No es un hecho menor. Se trata de la silenciosa pero inequívoca reinstalación del gran maestro imperial luego de su prolongada marginación del aparato ideológico del gobierno comunista. Nadie como él ha logrado la hazaña de dominar por el espacio de dos milenios y cinco siglos el horizonte intelectual, político y espiritual de una civilización. ¿Cuánto tiempo pasará para que Confucio desplace a Mao en el santoral cívico de China? En realidad muchos de los rasgos que hoy adopta esa combinación de paternalismo estatal y capitalismo salvaje que es China llevan en sus entrañas el sello milenario de Confucio. Asistimos, pues, a su discreta, pero indudable reinstalación como el padre del pensamiento político y filosófico chino de todos los tiempos. El viejo sabio sobrevive en el imaginario ritual y moral de los chinos, a contracorriente de su pretendido laicismo republicano y marxista.

Confucio ha regresado. Atrás quedó su admonición y la propaganda de medio pelo que lo redujo a la condición de pensador reaccionario. Se le venera en los templos –que no lo son en el estricto sentido religioso de la palabra–; reaparece en las escuelas y en los libros de texto, en la televisión y hasta en los productos medicinales. Acaso no se pronuncie su nombre en la retórica oficial del día a día, pero es una referencia constante en la construcción múltiple de la nueva identidad china; como está presente también en la bibliografía de las escuelas de cuadros del partido, donde acaso por inercia todavía se recitan los antiguos sutras marxistas en combinación con la bibliografía atroz de los gurús occidentales de la filosofía gerencial, o los manuales de éxito y autoayuda al estilo Cornejo. En medio de este palimpsesto en el que se adoctrinan los nuevos dirigentes chinos, Confucio perdura y se renueva: ahí está el dato principal a la hora de repensar la China contemporánea.

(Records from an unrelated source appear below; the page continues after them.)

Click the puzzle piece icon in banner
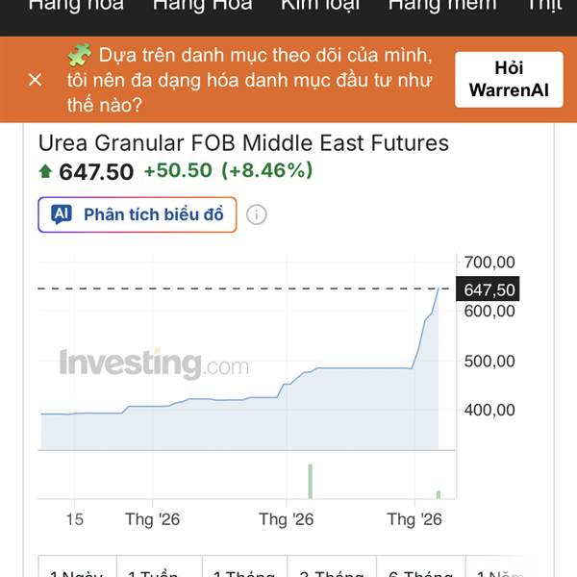 pos(80,55)
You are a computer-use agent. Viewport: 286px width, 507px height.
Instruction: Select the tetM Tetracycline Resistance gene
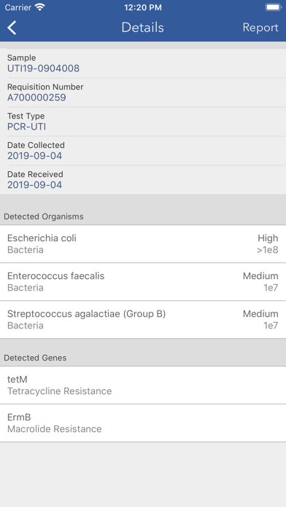143,385
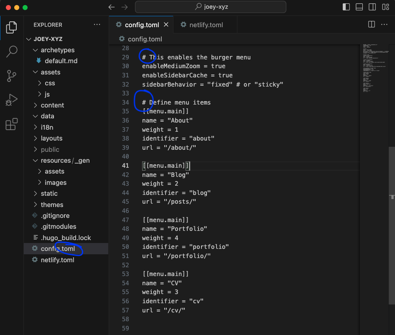Expand the themes folder

pos(52,205)
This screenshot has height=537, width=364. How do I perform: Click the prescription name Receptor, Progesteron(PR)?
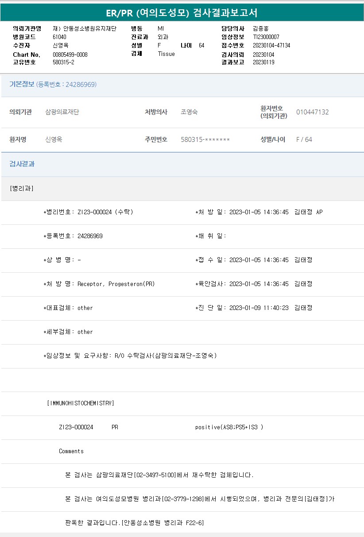[x=116, y=284]
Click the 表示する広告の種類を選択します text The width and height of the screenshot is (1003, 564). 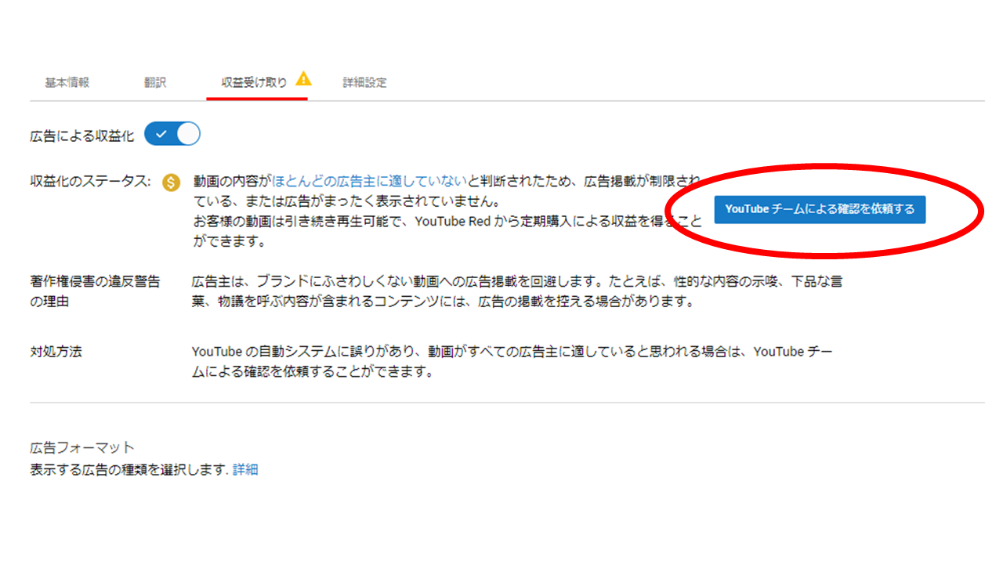click(129, 469)
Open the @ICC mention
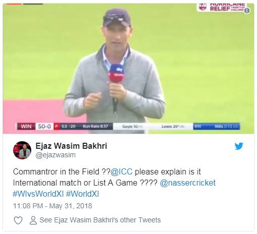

Cuando en las postrimerías de la última dinastía se suprimió el sistema tradicional de exámenes imperiales –de inspiración confuciana–, el viejo mentor emigró protegido entre las valijas de la diáspora china que se dispersó por el mundo, especialmente en el sureste asiático. En la segunda década del siglo XX el célebre filósofo Kang Youwei propuso salvar a China de la decadencia nombrando una nueva dinastía imperial, cuya cabeza debería ser un descendiente de Confucio. Así de grande el legado moral de este apellido y lo que de él se esperaba.

El confucianismo demostró su pericia en los sitios donde sobrevivió como ideología oficial en la segunda mitad del siglo XX. Es por ello que hoy los chinos continentales reconocen que parte de la consabida prosperidad de lugares como Singapur, Hong Kong y Taiwán, algo por lo menos le debe a Confucio y su impronta milenaria, y es por ello también que cada vez es más difícil ocultar los propios rasgos confucianos de la China comunista en su etapa de apertura al mundo y despegue económico acelerado, entre los que cabe destacar la posibilidad de pena de muerte por casos de alta corrupción, o la injerencia del Estado en prácticamente todos los medios de comunicación del país.

El rastro de los Kong –tal es el apellido del gran maestro al que en Occidente se le rebautizó como Confucio– se prolonga por 80 generaciones. Hoy día en su pueblo natal de la provincia de Shandong, por lo menos 50 mil Kong se adjudican la herencia sanguínea del sabio, misma que disputan con los Kong de Taiwán, que huyeron a la isla en 1949, toda vez que con ellos huyó también el hasta entonces considerado heredero legítimo, es decir, el hijo primogénito de la 77 generación de la familia Kong. La de los comunistas, en cambio, es una saga que apenas llega a las cuatro generaciones. No obstante, en menos de un siglo han comprendido que prescindir de Confucio a la hora de gobernar al gigante chino entraña un estado de orfandad insostenible.